Just after World War II: high growth rates, very low unemployment, welfare state
‘created’ in this period.
Growth in welfare states spurred since shocks in 1970’s. However, also lower growth
rates, substantial increases in unemployment rates, lower participation rates (older
workers; retiring earlier). Strong believe that incentives of welfare state institution
were important for developments in (un)employment, with consequences for
organization of welfare state.
In addition, demographic changes; fewer people are born, and people live longer
(life expectancy developments).
Consequences of aging for:
1. Health care provision and cost increases:
i. Extension or compression of morbidity?
ii. Preferences of cohorts? (Income?)
iii. Technological advances faced by cohorts?
2. Pension costs have also been increasing:
i. Trend towards early retirement aggravates problem.
ii. Specifics of pension system important (PAYG or funded, where PAYG
more affected by aging). When funded: defined benefit vs defined
contribution.
3. Functioning of the labor market.
4. Housing, transport, infrastructure, etc.
The distinction between the Scandinavian, Continental Europe, and Anglo-Saxon
welfare state is based on replacement rates and eligibility conditions for pensions,
sickness, disability & unemployment benefits.
Key feature of Scandinavian model is the extensive role for Active Labor Market
Policies.
Care expenditure varies considerably across countries, but countries have in
common that care expenditure rise over time.
A theoretical argument for intervention in health care market has to do with
efficiency. One condition is perfect information, individuals are not perfectly
informed, meaning that they cannot make informed choices.

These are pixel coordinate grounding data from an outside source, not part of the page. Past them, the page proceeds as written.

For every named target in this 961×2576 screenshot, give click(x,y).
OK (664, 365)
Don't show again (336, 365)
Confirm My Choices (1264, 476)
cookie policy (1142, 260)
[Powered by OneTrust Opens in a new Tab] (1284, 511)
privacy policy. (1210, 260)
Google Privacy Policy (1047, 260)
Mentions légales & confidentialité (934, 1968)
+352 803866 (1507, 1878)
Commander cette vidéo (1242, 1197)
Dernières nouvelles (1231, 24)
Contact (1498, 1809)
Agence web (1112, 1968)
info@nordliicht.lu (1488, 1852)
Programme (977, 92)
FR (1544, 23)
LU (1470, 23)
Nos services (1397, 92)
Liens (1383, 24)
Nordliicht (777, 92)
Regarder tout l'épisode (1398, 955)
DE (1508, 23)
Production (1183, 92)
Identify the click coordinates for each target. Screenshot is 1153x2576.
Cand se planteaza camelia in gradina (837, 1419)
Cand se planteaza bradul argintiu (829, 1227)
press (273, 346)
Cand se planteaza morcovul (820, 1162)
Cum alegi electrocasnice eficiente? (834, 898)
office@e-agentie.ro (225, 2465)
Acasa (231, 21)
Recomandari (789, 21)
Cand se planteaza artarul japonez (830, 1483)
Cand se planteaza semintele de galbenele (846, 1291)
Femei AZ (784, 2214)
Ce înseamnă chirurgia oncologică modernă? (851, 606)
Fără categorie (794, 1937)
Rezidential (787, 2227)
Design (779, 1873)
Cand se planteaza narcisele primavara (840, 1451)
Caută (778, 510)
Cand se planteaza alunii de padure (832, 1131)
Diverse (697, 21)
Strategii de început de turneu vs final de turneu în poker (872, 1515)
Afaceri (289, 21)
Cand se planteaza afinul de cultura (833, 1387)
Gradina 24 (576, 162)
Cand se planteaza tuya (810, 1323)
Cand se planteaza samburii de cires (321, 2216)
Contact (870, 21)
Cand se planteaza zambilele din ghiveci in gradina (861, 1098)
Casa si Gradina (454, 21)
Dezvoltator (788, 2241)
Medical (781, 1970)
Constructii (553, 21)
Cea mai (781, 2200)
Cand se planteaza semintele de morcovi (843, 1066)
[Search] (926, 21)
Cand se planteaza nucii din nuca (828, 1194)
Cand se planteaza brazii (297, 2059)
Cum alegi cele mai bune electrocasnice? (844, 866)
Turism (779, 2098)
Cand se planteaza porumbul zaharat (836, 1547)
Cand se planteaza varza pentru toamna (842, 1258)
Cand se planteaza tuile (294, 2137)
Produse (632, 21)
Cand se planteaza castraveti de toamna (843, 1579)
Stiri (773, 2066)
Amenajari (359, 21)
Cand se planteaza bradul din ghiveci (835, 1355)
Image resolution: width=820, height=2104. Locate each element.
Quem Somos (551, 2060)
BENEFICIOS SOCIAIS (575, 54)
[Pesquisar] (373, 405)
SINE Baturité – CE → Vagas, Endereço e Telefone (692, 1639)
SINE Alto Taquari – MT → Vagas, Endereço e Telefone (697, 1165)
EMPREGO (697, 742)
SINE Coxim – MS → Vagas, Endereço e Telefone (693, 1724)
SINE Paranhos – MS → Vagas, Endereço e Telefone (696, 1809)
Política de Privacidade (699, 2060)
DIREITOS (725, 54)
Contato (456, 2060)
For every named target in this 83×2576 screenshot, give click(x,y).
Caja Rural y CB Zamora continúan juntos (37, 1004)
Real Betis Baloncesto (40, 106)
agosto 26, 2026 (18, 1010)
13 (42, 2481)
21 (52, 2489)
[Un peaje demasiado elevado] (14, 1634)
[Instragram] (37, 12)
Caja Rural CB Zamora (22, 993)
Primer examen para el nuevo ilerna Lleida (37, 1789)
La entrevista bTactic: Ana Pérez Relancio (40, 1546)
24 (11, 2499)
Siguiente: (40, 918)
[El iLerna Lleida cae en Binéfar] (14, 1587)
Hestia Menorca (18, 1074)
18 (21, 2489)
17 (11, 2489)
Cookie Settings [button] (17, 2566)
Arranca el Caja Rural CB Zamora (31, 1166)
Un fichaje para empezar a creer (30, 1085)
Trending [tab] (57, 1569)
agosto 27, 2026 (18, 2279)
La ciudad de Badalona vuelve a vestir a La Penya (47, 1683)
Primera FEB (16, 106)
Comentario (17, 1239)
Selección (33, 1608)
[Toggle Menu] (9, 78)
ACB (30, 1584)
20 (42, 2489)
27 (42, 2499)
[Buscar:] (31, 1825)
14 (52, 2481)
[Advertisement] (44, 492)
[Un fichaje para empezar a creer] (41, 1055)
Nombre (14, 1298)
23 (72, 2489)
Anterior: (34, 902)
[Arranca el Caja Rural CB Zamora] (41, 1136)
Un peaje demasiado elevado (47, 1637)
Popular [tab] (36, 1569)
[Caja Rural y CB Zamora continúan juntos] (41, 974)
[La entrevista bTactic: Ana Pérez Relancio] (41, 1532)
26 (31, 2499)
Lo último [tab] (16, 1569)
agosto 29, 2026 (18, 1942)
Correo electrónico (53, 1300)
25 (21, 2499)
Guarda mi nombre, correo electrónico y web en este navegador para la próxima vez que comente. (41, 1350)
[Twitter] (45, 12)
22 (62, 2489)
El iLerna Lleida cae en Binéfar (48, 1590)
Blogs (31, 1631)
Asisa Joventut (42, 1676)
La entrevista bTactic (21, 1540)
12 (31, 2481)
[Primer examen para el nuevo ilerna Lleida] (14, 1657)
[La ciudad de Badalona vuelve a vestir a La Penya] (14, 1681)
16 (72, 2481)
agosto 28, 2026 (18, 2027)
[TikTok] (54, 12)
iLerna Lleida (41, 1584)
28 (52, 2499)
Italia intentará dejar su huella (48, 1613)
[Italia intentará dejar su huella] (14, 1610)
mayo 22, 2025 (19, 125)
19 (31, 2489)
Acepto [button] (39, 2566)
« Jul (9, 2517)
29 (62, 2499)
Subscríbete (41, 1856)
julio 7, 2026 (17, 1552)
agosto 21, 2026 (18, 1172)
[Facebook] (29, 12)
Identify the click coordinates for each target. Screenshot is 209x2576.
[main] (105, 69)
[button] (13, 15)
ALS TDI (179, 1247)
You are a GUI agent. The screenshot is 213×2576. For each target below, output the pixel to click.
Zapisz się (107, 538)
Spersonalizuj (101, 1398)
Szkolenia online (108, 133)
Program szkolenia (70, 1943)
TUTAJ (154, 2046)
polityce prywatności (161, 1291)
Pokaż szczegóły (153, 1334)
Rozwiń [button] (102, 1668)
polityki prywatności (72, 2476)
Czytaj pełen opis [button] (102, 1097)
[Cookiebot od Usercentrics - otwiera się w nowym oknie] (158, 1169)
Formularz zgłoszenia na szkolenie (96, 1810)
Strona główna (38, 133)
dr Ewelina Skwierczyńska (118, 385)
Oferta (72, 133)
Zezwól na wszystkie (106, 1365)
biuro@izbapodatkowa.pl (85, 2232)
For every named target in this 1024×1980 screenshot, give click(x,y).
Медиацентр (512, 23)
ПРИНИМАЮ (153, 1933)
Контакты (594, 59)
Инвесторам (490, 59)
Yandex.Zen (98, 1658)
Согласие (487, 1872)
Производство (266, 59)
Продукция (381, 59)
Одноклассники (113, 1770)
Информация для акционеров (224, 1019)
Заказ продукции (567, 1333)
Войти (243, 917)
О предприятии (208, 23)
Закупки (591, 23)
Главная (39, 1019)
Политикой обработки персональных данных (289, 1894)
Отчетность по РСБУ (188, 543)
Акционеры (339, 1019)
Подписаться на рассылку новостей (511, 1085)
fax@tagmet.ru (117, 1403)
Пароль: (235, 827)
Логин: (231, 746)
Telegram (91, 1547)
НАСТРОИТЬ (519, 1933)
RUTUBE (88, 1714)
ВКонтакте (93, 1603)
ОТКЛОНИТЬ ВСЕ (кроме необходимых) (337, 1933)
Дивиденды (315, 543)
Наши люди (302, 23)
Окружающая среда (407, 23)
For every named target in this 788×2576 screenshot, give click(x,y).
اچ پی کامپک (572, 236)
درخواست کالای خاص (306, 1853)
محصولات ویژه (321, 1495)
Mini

Reasons people are not perfectly informed about medical care:
1. People are unknowingly ill and often ignorant about types of treatment and
outcome of each treatment.
2. The info comes from provider of services (trustworthy?).
3. It is usually possible to buy additional information, but with medical care:
i. Information is technically complex
ii. Cost of mistake irreversible and high
iii. No time to shop around
iv. Consumers lack knowledge to weigh opinions.
v. Emotions can be strong when it comes to healthcare.
This all leads to individuals poorly informed on quantity and quality of health care:
information & info-processing problem.